* **Exercise goal**: Rewrite everything from the start of the entries down through the line containing "coord(68,381)", replacing "avatar" with "profile" and leaving all else unchanged.

* **Data to use**:
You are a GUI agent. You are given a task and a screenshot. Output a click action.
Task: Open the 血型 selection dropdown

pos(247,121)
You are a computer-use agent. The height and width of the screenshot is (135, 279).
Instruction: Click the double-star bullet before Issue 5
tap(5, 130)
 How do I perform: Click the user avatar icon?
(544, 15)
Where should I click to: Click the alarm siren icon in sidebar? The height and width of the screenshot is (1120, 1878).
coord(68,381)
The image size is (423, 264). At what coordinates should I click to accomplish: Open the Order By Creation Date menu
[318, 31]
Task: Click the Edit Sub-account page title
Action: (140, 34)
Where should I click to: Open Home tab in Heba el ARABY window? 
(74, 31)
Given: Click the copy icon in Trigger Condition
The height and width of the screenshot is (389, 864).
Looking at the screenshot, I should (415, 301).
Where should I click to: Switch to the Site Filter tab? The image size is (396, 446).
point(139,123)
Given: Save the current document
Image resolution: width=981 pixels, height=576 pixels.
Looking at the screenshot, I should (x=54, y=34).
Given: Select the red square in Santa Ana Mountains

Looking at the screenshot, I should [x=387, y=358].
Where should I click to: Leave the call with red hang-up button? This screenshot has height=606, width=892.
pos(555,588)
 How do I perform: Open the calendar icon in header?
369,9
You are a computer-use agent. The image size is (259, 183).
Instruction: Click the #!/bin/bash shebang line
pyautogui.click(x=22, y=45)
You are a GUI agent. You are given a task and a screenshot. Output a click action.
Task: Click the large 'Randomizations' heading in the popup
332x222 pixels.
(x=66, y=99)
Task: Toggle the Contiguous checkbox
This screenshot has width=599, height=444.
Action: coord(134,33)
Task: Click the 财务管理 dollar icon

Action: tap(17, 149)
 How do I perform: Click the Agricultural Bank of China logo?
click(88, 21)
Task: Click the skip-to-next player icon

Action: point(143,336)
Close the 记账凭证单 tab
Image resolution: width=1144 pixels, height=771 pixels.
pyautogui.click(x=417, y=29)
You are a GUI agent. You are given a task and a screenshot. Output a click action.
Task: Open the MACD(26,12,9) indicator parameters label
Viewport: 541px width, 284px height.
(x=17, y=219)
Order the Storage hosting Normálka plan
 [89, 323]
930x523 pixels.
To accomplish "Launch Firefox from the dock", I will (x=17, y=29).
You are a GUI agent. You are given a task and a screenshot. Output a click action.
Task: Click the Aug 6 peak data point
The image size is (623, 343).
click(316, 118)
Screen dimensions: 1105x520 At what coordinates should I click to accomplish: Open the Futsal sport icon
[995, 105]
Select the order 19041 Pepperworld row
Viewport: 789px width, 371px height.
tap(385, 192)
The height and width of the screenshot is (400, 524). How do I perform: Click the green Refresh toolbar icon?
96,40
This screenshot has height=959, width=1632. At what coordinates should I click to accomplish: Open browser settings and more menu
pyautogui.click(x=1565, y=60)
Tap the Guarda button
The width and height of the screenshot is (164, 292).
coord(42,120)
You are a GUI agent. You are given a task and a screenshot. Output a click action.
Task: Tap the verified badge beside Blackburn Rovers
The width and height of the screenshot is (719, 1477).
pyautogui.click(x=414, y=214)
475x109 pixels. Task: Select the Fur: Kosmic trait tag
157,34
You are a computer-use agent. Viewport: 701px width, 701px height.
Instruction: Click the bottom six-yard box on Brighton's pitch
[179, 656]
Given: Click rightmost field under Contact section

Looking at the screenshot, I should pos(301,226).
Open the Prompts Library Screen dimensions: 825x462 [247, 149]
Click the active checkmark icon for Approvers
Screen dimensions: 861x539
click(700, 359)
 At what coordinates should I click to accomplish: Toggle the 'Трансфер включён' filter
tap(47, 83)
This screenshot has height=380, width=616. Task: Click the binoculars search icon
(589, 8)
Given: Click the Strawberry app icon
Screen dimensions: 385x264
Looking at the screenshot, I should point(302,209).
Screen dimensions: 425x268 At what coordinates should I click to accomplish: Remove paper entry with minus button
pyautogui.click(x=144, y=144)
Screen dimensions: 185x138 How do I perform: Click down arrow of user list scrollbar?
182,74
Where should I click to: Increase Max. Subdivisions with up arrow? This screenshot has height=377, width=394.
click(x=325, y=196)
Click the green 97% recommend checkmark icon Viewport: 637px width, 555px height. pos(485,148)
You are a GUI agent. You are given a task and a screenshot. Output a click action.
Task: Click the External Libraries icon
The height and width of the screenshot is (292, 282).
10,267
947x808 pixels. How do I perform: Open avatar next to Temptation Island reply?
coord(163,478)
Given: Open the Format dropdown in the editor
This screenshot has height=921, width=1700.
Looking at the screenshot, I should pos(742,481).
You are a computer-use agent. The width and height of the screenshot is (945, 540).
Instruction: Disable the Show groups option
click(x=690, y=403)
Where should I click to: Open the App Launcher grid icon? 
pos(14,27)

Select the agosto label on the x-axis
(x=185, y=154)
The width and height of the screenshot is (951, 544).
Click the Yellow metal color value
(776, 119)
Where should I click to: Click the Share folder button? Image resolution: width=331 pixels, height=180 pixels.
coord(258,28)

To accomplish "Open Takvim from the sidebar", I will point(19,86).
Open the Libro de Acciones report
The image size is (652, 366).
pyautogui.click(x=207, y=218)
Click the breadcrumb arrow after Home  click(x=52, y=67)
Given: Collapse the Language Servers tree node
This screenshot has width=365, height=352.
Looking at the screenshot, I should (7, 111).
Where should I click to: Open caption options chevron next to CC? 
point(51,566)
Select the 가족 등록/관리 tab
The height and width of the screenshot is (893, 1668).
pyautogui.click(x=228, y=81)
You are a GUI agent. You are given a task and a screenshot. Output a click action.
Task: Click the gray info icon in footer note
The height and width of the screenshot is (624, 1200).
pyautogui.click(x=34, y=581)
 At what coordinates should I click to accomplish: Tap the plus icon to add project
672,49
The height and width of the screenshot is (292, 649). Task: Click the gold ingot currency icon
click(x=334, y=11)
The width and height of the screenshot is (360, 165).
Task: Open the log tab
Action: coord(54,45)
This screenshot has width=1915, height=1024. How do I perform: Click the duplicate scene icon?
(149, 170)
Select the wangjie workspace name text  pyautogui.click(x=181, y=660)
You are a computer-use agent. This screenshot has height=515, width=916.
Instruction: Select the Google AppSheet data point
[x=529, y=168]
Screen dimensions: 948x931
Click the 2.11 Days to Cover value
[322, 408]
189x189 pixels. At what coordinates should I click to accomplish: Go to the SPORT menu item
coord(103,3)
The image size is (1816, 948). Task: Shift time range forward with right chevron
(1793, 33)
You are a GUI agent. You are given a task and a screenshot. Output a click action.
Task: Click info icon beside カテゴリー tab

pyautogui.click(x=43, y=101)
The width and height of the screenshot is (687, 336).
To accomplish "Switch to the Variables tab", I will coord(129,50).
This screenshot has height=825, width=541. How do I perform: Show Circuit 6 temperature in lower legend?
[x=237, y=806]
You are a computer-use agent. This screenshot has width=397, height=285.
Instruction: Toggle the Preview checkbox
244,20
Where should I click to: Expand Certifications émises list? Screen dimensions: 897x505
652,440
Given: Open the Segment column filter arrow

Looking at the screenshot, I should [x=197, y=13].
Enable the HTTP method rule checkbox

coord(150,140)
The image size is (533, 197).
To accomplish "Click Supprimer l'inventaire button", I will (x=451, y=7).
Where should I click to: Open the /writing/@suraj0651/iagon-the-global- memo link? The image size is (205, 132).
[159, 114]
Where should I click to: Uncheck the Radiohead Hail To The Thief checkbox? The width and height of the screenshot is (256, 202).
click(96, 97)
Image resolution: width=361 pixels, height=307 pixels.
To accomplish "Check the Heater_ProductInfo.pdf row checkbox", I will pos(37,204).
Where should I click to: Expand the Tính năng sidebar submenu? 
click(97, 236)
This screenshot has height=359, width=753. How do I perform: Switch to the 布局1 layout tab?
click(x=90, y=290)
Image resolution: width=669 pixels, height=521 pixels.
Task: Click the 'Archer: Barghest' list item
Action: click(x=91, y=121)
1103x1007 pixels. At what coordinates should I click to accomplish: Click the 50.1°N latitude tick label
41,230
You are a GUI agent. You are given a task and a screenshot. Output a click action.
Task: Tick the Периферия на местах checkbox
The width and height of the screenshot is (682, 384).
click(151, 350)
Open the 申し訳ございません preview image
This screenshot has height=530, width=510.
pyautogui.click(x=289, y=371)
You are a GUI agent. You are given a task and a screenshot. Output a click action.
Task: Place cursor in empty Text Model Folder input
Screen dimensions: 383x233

* **Answer to the task**:
You are a GUI agent. You are given a task and a screenshot. Output a click action.
Task: Open the 血型 selection dropdown

pos(247,121)
You are a computer-use agent. The height and width of the screenshot is (135, 279).
Instruction: Click the double-star bullet before Issue 5
tap(5, 130)
 How do I perform: Click the user profile icon?
(544, 15)
Where should I click to: Click the alarm siren icon in sidebar? The height and width of the screenshot is (1120, 1878).
coord(68,381)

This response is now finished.